In map_node_ids, when skip_nonexist_edges=True, it returns src_exist_locs and dst_exist_locs to indicate which edges should be kept. However, in parse_edge_data, the code is trying to apply these filters sequentially:
if src_exist_locs is not None:
feat_data = {key: feat[src_exist_locs] \
for key, feat in feat_data.items()}
if dst_exist_locs is not None:
feat_data = {key: feat[dst_exist_locs] \
for key, feat in feat_data.items()}
The issue is that after applying src_exist_locs, the feature data is already filtered, but then it tries to apply dst_exist_locs which still contains indices based on the original unfiltered data. This causes the indexing error because dst_exist_locs contains indices that are now out of bounds.
Potential fix from Claude:
The key is to combine both location masks before filtering the features, rather than applying them sequentially. Here's the proposed fix for the parse_edge_data function:
if src_ids is not None:
src_ids, dst_ids, src_exist_locs, dst_exist_locs = \
map_node_ids(src_ids, dst_ids, edge_type, node_id_map,
skip_nonexist_edges)
# Create a combined mask for filtering features
if src_exist_locs is not None or dst_exist_locs is not None:
# Start with all True if no src filtering needed
combined_mask = np.ones(len(feat_data[next(iter(feat_data))]), dtype=bool) \
if src_exist_locs is None else np.zeros(len(feat_data[next(iter(feat_data))]), dtype=bool)
# Apply source filter if it exists
if src_exist_locs is not None:
combined_mask[src_exist_locs] = True
# Apply destination filter if it exists
if dst_exist_locs is not None:
# Only keep locations that passed the src filter (if any) and are in dst_exist_locs
combined_mask = combined_mask & np.isin(np.arange(len(combined_mask)), dst_exist_locs)

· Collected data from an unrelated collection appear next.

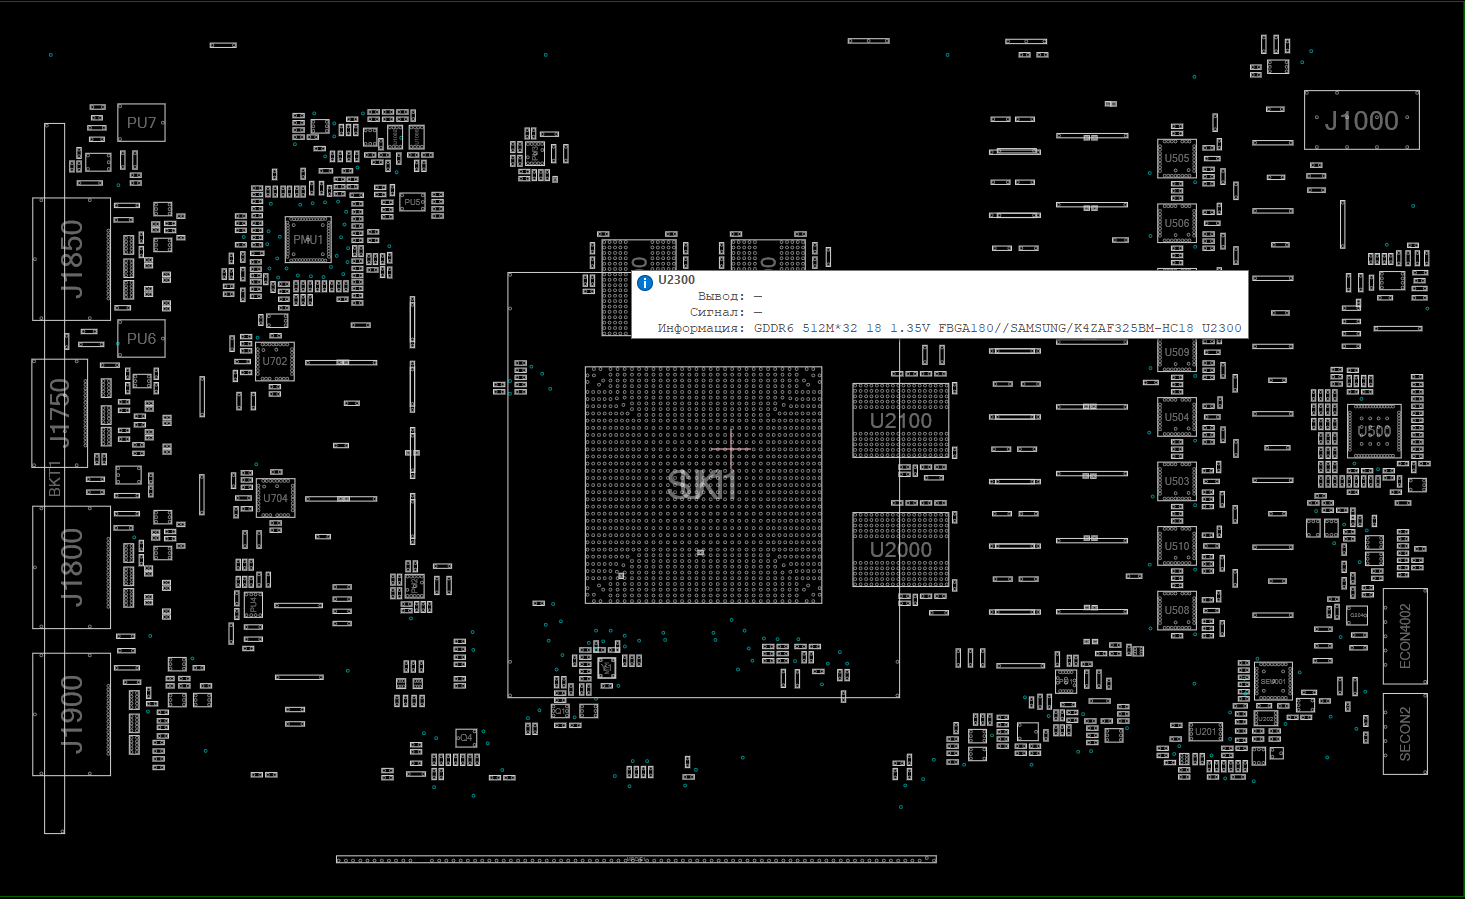The image size is (1465, 899).
Task: Click the ECON4002 connector
Action: click(x=1405, y=636)
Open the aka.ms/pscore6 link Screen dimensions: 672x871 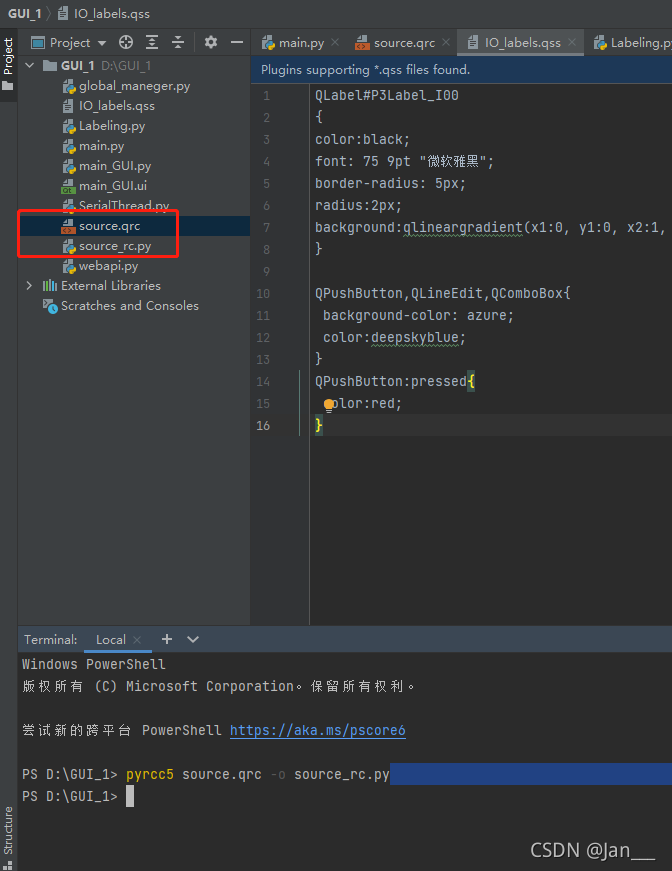point(318,730)
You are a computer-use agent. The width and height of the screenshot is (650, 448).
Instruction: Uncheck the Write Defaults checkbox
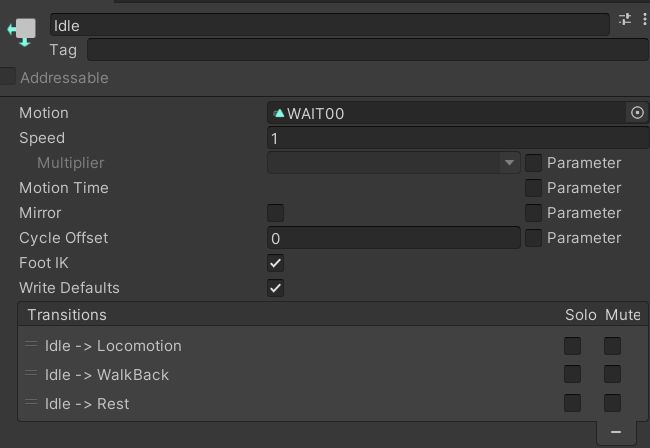276,288
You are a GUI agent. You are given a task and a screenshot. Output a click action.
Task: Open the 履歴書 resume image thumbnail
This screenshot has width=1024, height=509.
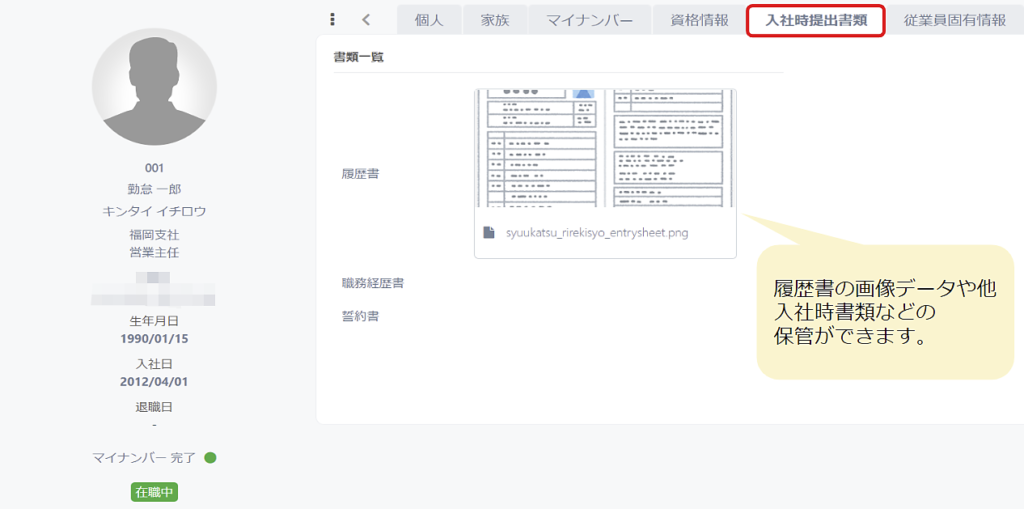605,148
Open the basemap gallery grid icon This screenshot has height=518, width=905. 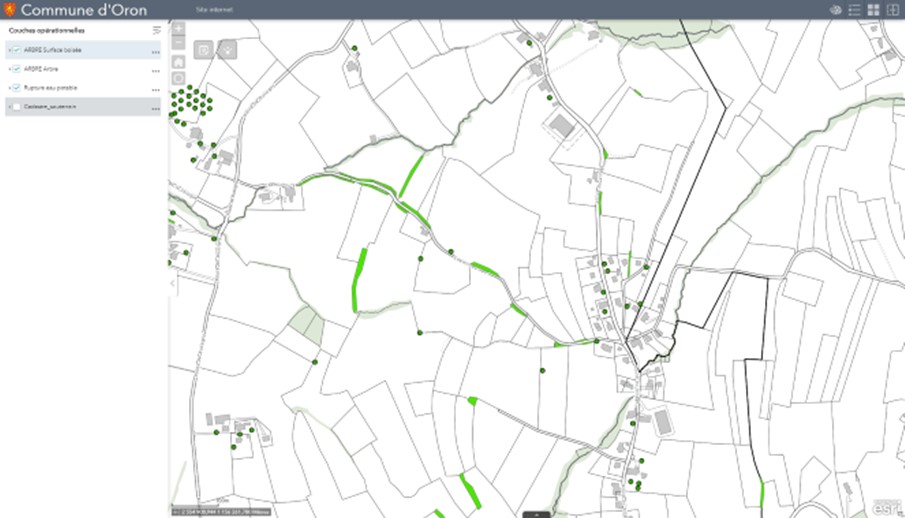[873, 10]
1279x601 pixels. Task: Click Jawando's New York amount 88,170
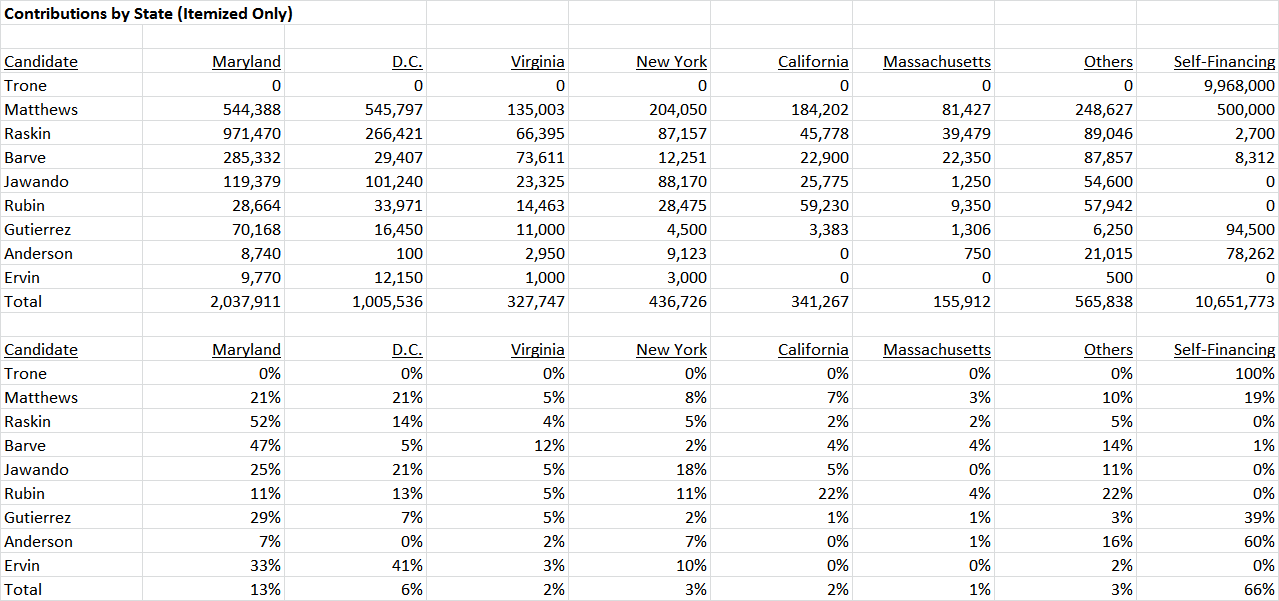click(681, 182)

# Apply the combined mask to all features at once
feat_data = {key: feat[combined_mask] for key, feat in feat_data.items()}
# Verify lengths match
for key, feat in feat_data.items():
assert len(src_ids) == len(feat), \
f"Expecting the edge feature {key} has the same length " \
f"as num existing edges {len(src_ids)}, but get {len(feat)}"
The key changes are:
- Create a combined boolean mask instead of filtering sequentially
- If src_exist_locs exists, start with all False and set True for those locations
- If dst_exist_locs exists, use numpy's isin to find indices that are in dst_exist_locs
- Apply the combined mask once to all features
This approach avoids the issue of applying dst_exist_locs to already filtered data, and ensures that both filters are applied correctly regardless of order.